As the astronauts and flight controllers in Mission Control realized they could not stop the leak in the second oxygen tank, the mission suddenly changed. No longer would Apollo 13 seek to land on the Moon. Their mission had become one of survival.

Even before the Apollo 13 accident, some senior NASA managers had wondered how long they could get away with the grave risks posed by going to the Moon. Given all of the different aspects of a lunar flight—from the Saturn V launch vehicle, to the Command and Service Modules, and finally the Lunar Modules—an awful lot of very complicated components had to work just right for mission success.

At the outset of the program, NASA had formally established the target probability of overall success for each Apollo mission—a landing and return—at 90 percent. Overall crew safety was estimated at 99.9 percent. But a 1965 assessment of these risks had found that, based upon the current plans and technology, the probability of mission success for each flight was only around 73 percent, while rated per-mission crew safety sat at 96 percent.

Few people lived day-to-day with these risks and concerns more than Robert Gilruth. His fame may have receded in recent decades, but Gilruth stood above all others in America’s efforts to send humans to the Moon and back. After NASA’s creation, the fledgling agency had turned to Gilruth to lead the Space Task Group to put a human into space before the Soviet Union. Later, after President John F. Kennedy called for Moon landings, that task fell to the Manned Spacecraft Center in Houston, which Gilruth directed.

An aeronautical engineer from a small town in Minnesota, Gilruth had a more pragmatic view of human spaceflight than Kennedy's grand vision. As he saw it, after NASA had successfully put astronauts into orbit with the Mercury program, the next logical step toward a permanent presence in space would have been to build a space station there.

“But that didn’t have the flair that was needed at the time, in the eyes of Mr. Kennedy,” Gilruth, who died in 2000, recalled in an oral history. “He thought going to the Moon was about as good a thing as you could possibly do. I think LBJ liked that, too. Nobody in NASA would say they couldn’t. I at least said that ‘I’m not sure we can do it, but I’m not sure we can’t.’”

Gilruth had no illusions about the challenge of reaching the Moon. Moreover, once Neil Armstrong and Buzz Aldrin stepped onto the Moon before a global television audience, NASA had achieved Kennedy’s mandate. If each mission had a one-quarter chance of not landing on the Moon and a non-negligible chance of losing a crew, why keep at it? That feeling only grew within Gilruth as NASA accomplished more Moon landings.

“I put up my back and said, ‘We must stop,’” Gilruth said. “There are so many chances for us losing a crew. We just know that we’re going to do that if we keep going.”

**AVAILABLE DATA:**
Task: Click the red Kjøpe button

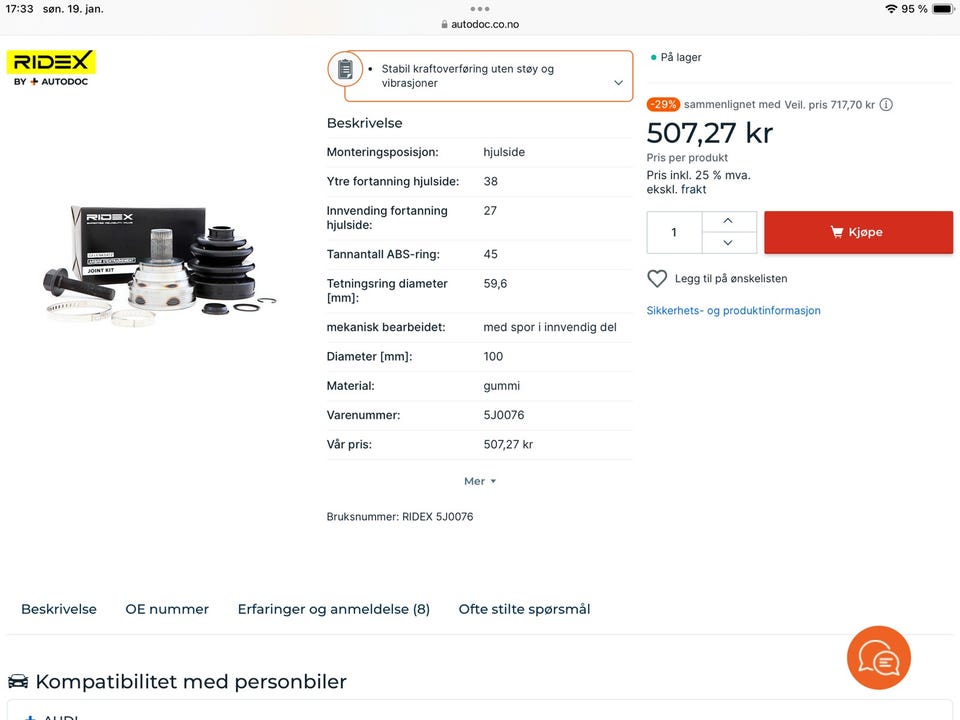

**PROMPT:**
Answer these from the Apollo risk text, one per line:
(a) What target probability of overall success did NASA set for each Apollo mission?
(b) What group did Gilruth lead after NASA was created?
(c) In Gilruth's view, what should have been the next step after the Mercury program?

**CORRECT RESULT:**
(a) 90 percent
(b) The Space Task Group
(c) Building a space station in orbit